Colloquium aankondiging

Faculteit Engineering Technology

Afdeling Engineering Fluid Dynamics (TFE)
Master opleiding Mechanical Engineering

In het kader van zijn/haar doctoraalopdracht zal

Cats, B. (Brian)

een voordracht houden getiteld:

Digital twinning of a quadcopter drone using bladed element momentum theory and neural networks

Datum03-12-2024
Tijd14:00
ZaalOH 210
Digital twinning of a quadcopter drone using bladed element momentum theory and neural networks - Cats, B. (Brian)

Samenvatting

In recent years, rapid advances have been made in the capabilities of unmanned aerial vehicles
(UAVs). Improvements in technologies such as the controller, motors and telemetry systems make
it more feasible to manufacture cheaper drones while increasing functionality [3]. This report
aims to obtain a digital twin that captures the complex dynamic behaviors in the shape of a
simulator. The digital twin incorporates quadcopter dynamics in the shape of equations of motion
(EoM), utilizes the bladed element momentum theory (BEMT) by using neural networks (NN). In
addition, the inflow angle is incorporated in the BEMT to increase the fidelity. Two digital twin
models are developed. The first model incorporates the RPM data of the propellers and based
on this, estimates the drone’s trajectory by using the Runge-Kutta scheme. In terms of stability,
a quaternion representation was used to represent the attitude of the vehicle. Also, to increase
the efficiency of the simulator, a NN that was trained based on BEMT data is used to replace
the computationally demanding BEMT. The second digital twin model uses a trajectory algorithm
in combination with the EoM to compute the total thrust and moments. Here, the BFGS cost
function is utilized and superposition in combination with a NN is used to obtain the propeller
RPMs. Physical experiments are performed with the actual quadcopter and measured by motion-
tracking cameras and the drone’s telemetry system. During the experimental campaign, horizontal
and vertical flight maneuvers is performed and its data is collected. By comparing the experimental
data with the first digital twin model, it is found that the model is capable of matching fairly well
with the data. However, it is not capable of capturing the propeller axis imbalances. For the second
digital twin model comparing it with the first model, the NN overpredicts the propeller performance
as it did not properly invert the BEMT. In general, it proved that the integration of the BEMT
and NN for a quadcopter digital twin is challenging as it leaves plenty of room for improvement in
multiple aspects.

> **Material provided**:
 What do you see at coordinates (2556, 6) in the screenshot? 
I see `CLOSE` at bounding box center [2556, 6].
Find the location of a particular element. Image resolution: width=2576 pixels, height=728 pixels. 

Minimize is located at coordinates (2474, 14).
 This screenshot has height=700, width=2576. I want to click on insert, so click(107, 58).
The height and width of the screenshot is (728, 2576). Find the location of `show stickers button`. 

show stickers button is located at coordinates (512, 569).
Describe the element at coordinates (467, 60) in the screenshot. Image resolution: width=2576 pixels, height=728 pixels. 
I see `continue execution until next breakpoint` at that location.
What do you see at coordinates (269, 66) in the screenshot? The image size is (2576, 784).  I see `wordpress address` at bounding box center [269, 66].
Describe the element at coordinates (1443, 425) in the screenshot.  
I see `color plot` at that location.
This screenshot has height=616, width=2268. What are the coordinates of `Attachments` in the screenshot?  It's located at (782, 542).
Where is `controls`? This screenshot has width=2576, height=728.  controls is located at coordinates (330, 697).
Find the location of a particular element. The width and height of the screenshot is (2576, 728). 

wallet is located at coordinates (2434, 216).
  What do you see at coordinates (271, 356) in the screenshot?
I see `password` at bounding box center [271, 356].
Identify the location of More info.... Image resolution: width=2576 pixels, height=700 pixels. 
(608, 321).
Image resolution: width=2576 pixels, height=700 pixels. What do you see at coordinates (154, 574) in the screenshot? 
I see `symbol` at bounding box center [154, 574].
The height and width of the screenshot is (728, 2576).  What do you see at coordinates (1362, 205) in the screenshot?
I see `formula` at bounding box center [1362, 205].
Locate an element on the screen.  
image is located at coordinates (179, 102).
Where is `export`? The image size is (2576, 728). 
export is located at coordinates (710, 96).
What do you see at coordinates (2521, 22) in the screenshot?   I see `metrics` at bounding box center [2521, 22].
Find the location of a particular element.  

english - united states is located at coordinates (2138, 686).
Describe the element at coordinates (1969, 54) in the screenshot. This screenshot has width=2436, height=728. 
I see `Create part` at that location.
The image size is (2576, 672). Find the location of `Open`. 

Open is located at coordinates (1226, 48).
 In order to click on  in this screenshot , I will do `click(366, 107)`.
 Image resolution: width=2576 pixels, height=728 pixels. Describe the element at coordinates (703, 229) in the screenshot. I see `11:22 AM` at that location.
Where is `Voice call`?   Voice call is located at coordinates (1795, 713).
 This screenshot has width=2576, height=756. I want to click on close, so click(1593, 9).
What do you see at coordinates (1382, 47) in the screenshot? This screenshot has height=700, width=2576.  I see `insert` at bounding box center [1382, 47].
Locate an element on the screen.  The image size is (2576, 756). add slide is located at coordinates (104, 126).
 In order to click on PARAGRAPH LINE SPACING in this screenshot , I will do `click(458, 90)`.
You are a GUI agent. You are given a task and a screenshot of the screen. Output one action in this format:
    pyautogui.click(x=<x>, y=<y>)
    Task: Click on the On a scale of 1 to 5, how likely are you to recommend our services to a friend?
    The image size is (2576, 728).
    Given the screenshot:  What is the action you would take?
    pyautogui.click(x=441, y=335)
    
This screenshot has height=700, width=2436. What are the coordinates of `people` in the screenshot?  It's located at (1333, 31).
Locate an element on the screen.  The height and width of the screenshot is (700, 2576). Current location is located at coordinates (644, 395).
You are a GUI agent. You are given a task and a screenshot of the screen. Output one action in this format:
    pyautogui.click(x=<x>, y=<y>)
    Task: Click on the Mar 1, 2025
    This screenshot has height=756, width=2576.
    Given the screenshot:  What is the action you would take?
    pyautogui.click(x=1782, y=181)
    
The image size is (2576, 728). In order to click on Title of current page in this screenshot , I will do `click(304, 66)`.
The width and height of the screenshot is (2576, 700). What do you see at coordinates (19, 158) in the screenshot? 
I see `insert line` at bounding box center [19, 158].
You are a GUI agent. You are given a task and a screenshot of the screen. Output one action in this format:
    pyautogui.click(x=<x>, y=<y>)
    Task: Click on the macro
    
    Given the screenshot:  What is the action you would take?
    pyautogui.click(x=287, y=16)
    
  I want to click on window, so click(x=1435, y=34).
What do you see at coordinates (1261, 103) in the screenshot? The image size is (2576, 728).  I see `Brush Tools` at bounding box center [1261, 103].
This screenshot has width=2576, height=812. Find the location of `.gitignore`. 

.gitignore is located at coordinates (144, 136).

> **Assigned task**:
Please answer these questions about the colloquium announcement:
(a) Which faculty is listed on it?
(b) Which scheme does the first digital twin model use to estimate the drone's trajectory?
(c) According to the comparison with the experimental data, what is the first model not capable of capturing?

> **Result**:
(a) Engineering Technology
(b) The Runge-Kutta scheme
(c) The propeller axis imbalances